BEGIN
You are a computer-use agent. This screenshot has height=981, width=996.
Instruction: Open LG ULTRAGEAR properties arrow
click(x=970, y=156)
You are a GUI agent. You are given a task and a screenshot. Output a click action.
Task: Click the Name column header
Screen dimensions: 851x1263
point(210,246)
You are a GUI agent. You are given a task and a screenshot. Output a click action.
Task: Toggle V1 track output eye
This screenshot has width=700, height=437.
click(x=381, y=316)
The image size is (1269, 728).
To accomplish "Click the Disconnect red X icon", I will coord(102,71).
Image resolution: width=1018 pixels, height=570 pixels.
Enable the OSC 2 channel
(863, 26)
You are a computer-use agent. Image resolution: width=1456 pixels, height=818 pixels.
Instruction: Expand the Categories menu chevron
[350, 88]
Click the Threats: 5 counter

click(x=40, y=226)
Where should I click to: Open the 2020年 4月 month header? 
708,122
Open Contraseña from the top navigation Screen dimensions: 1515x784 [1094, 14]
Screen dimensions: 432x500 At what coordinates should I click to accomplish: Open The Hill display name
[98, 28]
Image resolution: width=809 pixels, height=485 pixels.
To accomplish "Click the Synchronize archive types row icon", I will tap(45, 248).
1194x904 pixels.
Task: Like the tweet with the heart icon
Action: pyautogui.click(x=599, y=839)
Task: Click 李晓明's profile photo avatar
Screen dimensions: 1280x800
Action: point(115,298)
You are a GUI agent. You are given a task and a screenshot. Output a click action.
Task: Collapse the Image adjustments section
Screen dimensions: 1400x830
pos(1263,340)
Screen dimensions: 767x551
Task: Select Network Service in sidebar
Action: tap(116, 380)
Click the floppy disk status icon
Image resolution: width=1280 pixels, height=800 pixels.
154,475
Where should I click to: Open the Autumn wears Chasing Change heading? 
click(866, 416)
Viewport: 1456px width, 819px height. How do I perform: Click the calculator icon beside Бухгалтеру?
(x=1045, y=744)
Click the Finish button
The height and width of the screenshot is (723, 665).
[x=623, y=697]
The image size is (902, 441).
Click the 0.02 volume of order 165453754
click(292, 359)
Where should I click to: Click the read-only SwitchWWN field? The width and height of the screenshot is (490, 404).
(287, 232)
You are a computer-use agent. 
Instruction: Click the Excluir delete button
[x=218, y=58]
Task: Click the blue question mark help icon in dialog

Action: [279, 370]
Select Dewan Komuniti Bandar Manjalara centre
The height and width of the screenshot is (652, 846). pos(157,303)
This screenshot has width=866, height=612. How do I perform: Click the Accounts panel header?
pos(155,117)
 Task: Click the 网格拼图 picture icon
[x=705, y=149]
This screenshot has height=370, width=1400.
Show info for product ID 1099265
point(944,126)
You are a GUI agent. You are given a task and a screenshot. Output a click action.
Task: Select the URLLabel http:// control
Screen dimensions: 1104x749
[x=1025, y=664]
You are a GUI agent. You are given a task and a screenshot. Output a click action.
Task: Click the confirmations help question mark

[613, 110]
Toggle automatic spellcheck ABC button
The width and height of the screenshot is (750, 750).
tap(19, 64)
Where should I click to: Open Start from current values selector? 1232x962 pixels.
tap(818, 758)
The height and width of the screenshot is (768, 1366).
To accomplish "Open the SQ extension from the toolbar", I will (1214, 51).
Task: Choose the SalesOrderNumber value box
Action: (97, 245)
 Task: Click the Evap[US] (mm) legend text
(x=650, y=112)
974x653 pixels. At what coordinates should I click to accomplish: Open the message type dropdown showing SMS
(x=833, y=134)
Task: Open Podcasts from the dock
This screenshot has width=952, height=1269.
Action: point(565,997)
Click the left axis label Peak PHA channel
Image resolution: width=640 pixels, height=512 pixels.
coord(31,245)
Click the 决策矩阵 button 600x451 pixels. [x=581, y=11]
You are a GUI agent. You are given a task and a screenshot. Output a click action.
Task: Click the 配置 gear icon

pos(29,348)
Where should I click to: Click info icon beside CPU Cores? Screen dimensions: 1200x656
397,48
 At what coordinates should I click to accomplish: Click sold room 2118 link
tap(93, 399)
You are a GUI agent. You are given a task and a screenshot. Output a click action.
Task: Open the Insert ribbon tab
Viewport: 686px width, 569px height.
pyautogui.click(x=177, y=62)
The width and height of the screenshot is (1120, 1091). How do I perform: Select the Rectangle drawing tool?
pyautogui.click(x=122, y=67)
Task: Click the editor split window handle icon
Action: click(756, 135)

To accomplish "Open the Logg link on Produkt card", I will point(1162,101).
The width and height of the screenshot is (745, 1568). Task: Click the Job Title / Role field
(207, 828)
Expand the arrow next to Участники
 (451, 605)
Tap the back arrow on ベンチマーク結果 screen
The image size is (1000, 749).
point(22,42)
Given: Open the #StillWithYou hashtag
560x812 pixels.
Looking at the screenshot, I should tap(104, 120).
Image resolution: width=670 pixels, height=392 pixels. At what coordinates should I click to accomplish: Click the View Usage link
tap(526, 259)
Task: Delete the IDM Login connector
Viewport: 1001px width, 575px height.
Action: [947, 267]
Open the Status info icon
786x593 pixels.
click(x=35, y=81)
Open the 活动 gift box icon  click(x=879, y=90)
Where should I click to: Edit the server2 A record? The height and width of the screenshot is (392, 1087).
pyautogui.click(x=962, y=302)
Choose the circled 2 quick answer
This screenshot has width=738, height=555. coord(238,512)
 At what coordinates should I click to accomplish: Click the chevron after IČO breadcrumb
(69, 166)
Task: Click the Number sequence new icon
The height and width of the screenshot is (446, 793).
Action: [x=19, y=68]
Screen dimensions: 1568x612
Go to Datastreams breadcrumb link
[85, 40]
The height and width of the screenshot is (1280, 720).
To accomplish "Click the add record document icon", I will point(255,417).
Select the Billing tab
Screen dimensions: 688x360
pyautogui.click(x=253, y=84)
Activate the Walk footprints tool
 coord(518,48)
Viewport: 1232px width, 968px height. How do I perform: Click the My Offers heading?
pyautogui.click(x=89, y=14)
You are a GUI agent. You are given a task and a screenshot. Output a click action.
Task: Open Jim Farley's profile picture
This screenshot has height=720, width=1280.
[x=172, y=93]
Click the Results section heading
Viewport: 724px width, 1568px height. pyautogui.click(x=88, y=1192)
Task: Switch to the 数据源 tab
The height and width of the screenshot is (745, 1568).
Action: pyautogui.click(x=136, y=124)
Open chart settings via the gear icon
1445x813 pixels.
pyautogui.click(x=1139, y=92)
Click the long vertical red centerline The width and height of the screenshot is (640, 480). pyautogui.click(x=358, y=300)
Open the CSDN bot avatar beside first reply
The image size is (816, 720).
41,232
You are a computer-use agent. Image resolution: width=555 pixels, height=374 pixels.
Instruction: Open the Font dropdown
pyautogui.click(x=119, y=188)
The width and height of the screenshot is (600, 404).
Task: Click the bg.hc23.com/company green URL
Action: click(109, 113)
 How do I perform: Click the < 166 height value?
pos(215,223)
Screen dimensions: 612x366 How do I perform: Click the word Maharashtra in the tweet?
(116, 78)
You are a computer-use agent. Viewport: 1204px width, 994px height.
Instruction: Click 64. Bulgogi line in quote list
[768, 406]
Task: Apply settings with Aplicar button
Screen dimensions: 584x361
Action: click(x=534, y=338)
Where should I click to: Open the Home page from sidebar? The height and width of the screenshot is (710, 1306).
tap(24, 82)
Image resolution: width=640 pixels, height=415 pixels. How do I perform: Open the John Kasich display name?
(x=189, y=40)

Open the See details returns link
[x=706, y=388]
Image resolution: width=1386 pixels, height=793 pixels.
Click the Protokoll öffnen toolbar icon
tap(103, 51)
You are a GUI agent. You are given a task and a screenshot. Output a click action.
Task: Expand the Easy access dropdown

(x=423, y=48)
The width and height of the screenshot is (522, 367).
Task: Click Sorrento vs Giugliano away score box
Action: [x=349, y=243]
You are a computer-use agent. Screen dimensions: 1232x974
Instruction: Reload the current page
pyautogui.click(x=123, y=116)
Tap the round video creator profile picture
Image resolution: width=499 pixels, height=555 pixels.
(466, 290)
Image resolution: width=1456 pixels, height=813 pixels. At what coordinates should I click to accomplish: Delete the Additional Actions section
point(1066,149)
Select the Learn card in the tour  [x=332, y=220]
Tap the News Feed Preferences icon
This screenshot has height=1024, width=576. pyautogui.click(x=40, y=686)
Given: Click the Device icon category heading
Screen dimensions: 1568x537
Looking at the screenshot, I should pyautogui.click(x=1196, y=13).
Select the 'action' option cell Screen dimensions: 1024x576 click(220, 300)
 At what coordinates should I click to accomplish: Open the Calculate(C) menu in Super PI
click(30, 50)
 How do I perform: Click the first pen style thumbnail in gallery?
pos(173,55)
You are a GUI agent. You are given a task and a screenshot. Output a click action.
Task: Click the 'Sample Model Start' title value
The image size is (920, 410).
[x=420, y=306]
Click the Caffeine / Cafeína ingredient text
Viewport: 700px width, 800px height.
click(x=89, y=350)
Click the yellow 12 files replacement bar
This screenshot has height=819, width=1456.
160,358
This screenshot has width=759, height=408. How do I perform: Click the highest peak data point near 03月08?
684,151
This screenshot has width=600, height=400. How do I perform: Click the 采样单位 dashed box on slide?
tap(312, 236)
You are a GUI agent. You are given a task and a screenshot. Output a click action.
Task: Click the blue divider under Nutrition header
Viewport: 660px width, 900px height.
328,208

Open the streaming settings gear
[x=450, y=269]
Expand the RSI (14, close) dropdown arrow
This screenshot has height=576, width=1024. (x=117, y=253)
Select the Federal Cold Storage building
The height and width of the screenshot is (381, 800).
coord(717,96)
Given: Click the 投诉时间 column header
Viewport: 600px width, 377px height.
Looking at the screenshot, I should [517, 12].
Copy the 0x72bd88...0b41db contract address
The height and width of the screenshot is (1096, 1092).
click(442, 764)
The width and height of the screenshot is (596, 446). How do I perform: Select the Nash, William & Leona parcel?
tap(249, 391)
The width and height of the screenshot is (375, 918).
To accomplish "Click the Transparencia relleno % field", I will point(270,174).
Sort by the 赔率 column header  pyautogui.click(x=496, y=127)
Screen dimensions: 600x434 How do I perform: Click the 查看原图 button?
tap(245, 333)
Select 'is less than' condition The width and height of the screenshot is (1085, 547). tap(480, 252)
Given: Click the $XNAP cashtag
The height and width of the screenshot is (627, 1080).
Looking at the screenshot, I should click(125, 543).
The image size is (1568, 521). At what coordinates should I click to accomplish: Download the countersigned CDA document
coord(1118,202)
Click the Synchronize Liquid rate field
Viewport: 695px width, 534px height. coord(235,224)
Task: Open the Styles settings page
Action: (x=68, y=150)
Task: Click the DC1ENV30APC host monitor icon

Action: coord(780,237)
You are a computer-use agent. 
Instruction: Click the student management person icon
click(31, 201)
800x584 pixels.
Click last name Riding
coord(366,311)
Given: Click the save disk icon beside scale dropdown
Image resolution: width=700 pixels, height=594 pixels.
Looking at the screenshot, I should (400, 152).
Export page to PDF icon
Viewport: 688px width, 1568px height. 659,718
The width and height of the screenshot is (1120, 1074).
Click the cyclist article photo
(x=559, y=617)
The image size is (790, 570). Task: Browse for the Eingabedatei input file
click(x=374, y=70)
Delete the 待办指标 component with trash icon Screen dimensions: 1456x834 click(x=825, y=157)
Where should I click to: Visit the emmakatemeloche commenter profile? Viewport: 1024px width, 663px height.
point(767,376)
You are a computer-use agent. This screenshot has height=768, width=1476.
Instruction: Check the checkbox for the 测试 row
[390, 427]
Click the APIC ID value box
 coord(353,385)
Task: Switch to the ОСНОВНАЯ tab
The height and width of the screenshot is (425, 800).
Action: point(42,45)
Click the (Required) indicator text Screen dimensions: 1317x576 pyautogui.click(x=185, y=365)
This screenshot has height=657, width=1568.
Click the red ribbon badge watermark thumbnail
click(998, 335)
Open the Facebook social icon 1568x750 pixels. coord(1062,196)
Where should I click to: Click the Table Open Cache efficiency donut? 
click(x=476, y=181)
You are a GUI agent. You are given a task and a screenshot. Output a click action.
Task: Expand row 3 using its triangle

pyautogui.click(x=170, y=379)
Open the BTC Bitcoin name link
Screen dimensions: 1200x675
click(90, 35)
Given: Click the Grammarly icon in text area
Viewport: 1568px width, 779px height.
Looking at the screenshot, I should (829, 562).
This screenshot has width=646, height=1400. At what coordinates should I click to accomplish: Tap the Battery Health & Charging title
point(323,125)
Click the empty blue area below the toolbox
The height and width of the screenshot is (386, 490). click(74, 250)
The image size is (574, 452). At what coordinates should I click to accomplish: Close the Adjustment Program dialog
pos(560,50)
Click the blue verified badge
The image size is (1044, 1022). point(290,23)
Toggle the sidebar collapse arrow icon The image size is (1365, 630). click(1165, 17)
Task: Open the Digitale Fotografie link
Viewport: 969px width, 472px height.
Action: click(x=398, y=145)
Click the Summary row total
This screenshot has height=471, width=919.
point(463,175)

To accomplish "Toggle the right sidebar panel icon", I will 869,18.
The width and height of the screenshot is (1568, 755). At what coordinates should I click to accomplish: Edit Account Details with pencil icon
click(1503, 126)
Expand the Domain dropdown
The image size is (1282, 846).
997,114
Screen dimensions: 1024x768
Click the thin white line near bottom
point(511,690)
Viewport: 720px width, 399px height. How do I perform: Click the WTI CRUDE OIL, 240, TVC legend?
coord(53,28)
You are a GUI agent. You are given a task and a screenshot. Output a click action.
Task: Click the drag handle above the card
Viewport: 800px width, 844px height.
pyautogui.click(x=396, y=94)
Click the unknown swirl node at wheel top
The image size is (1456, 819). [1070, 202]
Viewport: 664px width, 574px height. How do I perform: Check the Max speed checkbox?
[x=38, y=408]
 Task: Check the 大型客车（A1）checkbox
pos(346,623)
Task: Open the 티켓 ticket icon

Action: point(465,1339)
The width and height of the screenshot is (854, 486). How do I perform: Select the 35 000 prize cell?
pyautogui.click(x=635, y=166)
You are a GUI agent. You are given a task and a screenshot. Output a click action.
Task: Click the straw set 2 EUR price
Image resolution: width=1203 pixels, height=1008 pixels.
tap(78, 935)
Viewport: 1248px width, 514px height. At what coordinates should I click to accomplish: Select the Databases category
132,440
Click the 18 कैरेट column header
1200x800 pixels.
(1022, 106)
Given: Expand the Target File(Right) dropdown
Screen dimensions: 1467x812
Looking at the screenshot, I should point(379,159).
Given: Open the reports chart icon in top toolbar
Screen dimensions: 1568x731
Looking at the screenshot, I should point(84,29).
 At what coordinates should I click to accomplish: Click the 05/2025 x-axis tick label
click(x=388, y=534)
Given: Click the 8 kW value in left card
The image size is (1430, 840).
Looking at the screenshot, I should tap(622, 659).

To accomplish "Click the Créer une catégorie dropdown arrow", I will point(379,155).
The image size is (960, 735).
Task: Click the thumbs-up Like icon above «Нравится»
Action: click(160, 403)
END
Work instructions
Retype exactly the span of lines from the one with "Task: Click the blue question" through the one with "Click the 决策矩阵"; include both ends and omit the rest of the material.

Your response
Task: Click the blue question mark help icon in dialog

Action: [279, 370]
Select Dewan Komuniti Bandar Manjalara centre
The height and width of the screenshot is (652, 846). pos(157,303)
This screenshot has width=866, height=612. How do I perform: Click the Accounts panel header?
pos(155,117)
 Task: Click the 网格拼图 picture icon
[x=705, y=149]
This screenshot has height=370, width=1400.
Show info for product ID 1099265
point(944,126)
You are a GUI agent. You are given a task and a screenshot. Output a click action.
Task: Select the URLLabel http:// control
Screen dimensions: 1104x749
[x=1025, y=664]
You are a GUI agent. You are given a task and a screenshot. Output a click action.
Task: Click the confirmations help question mark

[613, 110]
Toggle automatic spellcheck ABC button
The width and height of the screenshot is (750, 750).
tap(19, 64)
Where should I click to: Open Start from current values selector? 1232x962 pixels.
tap(818, 758)
The height and width of the screenshot is (768, 1366).
To accomplish "Open the SQ extension from the toolbar", I will (1214, 51).
Task: Choose the SalesOrderNumber value box
Action: (97, 245)
 Task: Click the Evap[US] (mm) legend text
(x=650, y=112)
974x653 pixels. At what coordinates should I click to accomplish: Open the message type dropdown showing SMS
(x=833, y=134)
Task: Open Podcasts from the dock
This screenshot has width=952, height=1269.
Action: point(565,997)
Click the left axis label Peak PHA channel
Image resolution: width=640 pixels, height=512 pixels.
coord(31,245)
Click the 决策矩阵 button 600x451 pixels. [x=581, y=11]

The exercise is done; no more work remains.